The standard keyword arguments used by pysftp may be provided to the RemoteProvider to specify credentials (either password or private key):

from snakemake.remote.SFTP import RemoteProvider
SFTP = RemoteProvider(username="myusername", private_key="/Users/myusername/.ssh/particular_id_rsa")

rule all:
    input:
        SFTP.remote("example.com/path/to/file.bam")
from snakemake.remote.SFTP import RemoteProvider
SFTP = RemoteProvider(username="myusername", password="mypassword")

rule all:
    input:
        SFTP.remote("example.com/path/to/file.bam")

If you share credentials between servers but connect to one on a different port, the alternate port may be specified in the remote() wrapper:

from snakemake.remote.SFTP import RemoteProvider
SFTP = RemoteProvider(username="myusername", password="mypassword")

rule all:
    input:
        SFTP.remote("some-example-server-1.com/path/to/file.bam"),
        SFTP.remote("some-example-server-2.com:2222/path/to/file.bam")

There is a glob_wildcards() function:

from snakemake.remote.SFTP import RemoteProvider
SFTP = RemoteProvider()
SFTP.glob_wildcards("example.com/path/to/{sample}.bam")

Read-only web (HTTP[s])

Snakemake can access web resources via a read-only HTTP(S) provider. This provider can be helpful for including public web data in a workflow.

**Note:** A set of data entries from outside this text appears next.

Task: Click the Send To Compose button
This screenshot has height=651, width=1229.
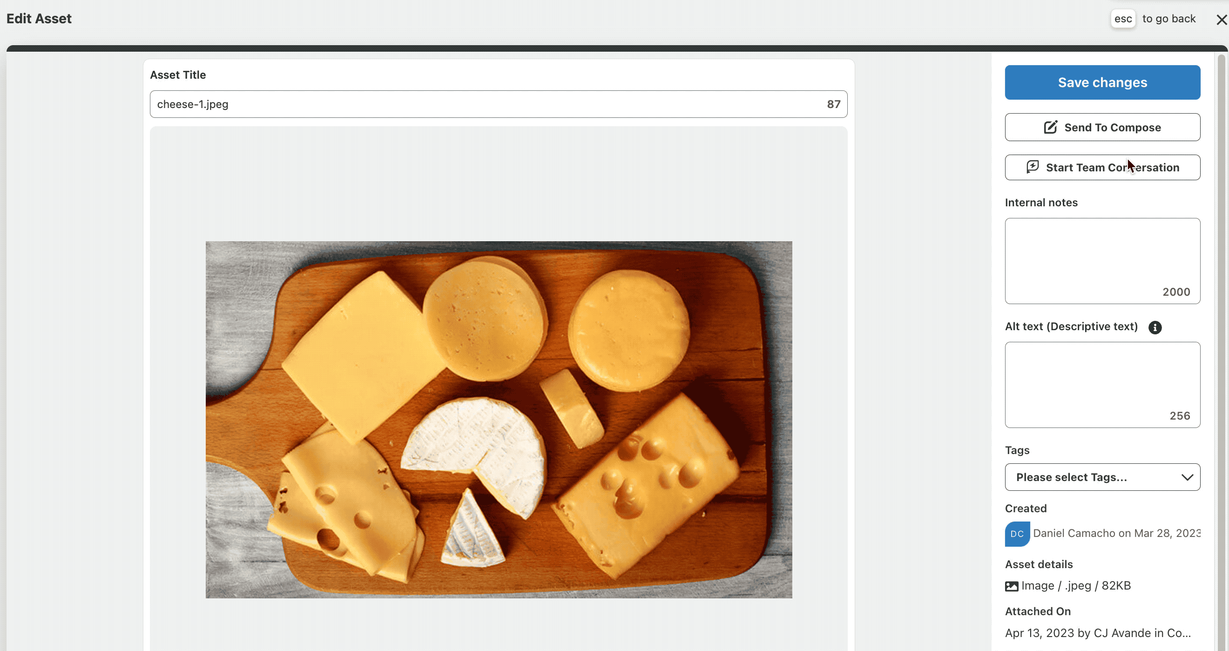Action: pyautogui.click(x=1102, y=127)
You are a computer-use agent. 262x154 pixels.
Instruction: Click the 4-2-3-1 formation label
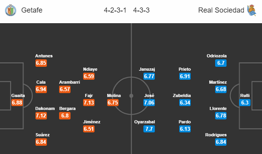pyautogui.click(x=115, y=10)
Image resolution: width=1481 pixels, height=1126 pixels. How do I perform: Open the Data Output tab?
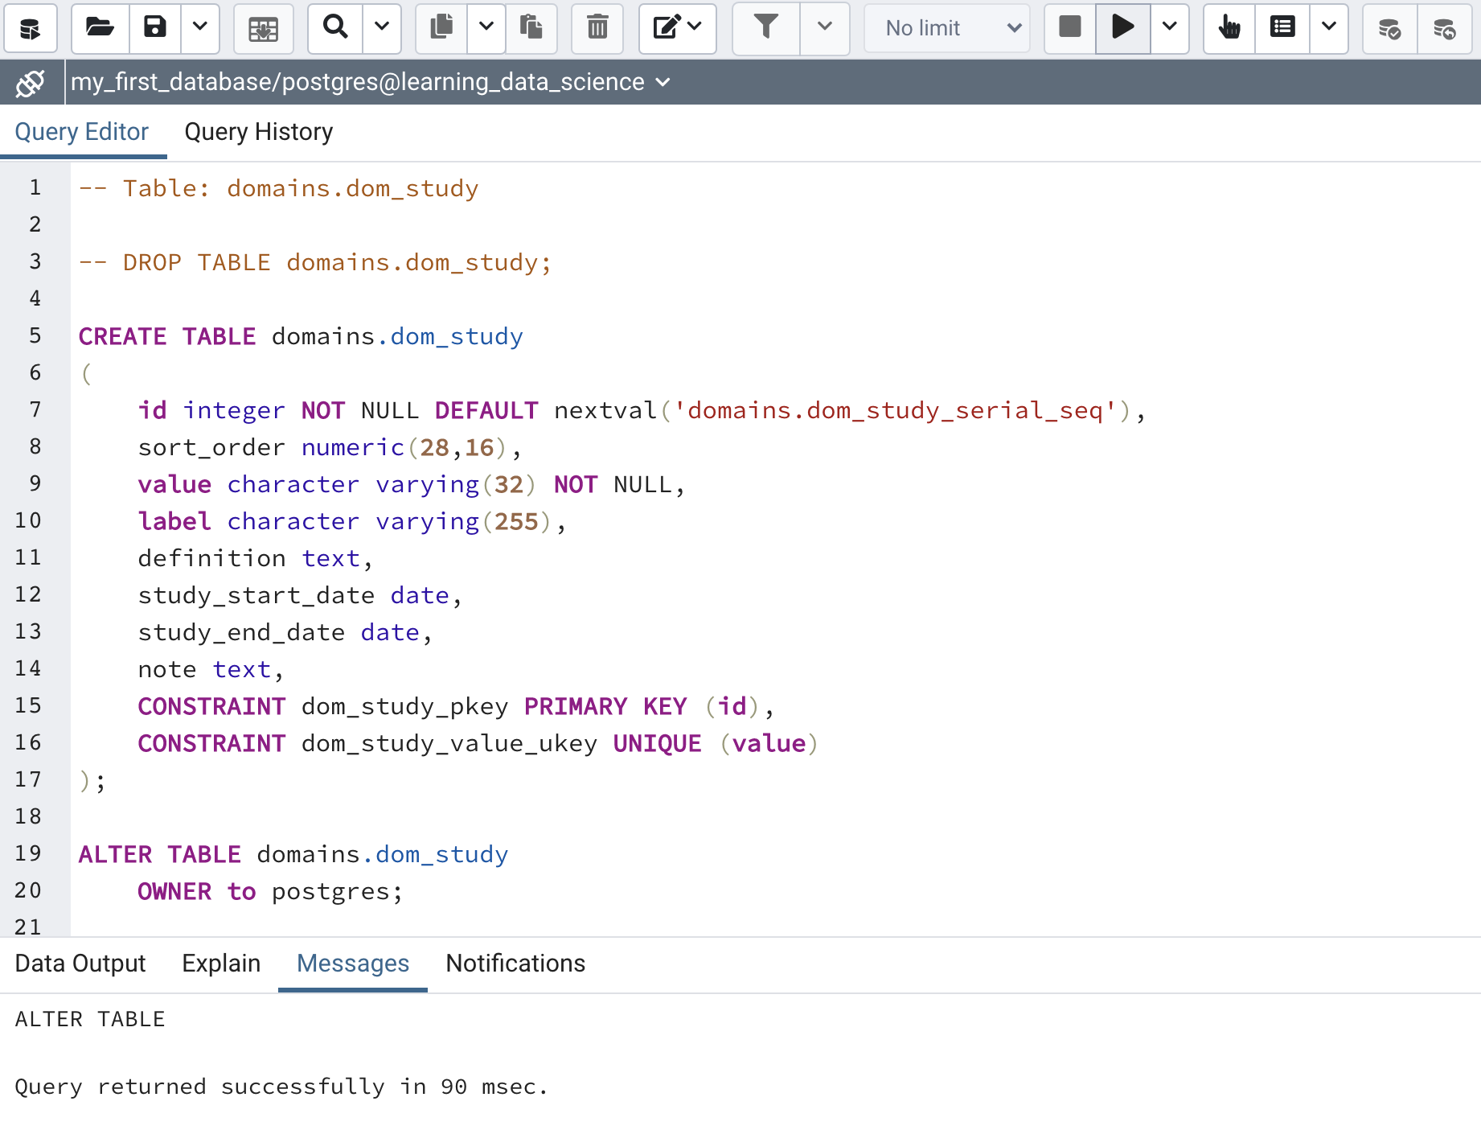pyautogui.click(x=80, y=964)
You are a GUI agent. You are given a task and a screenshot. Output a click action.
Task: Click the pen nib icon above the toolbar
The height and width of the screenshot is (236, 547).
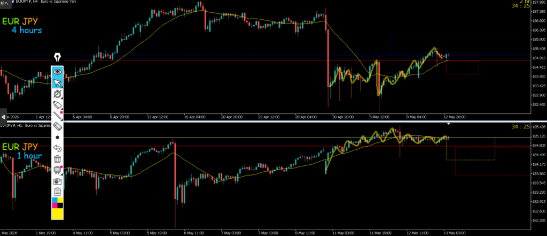coord(58,57)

Web addresses must be specified without protocol, so if your URI looks like this:

http://server3.example.com/path/to/myfile.tar.gz

The URI used in the Snakefile must look like this:

server3.example.com/path/to/myfile.tar.gz

It is straightforward to use the HTTP provider to download a file to the cwd:

import os
from snakemake.remote.HTTP import RemoteProvider as HTTPRemoteProvider

HTTP = HTTPRemoteProvider()

rule all:
    input:
        HTTP.remote("www.example.com/path/to/document.pdf", keep_local=True)
    run:
        outputName = os.path.basename(input[0])
        shell("mv {input} {outputName}")

To connect on a different port, specify the port as part of the URI string:

from snakemake.remote.HTTP import RemoteProvider as HTTPRemoteProvider
HTTP = HTTPRemoteProvider()

rule all:
    input:
        HTTP.remote("www.example.com:8080/path/to/document.pdf", keep_local=True)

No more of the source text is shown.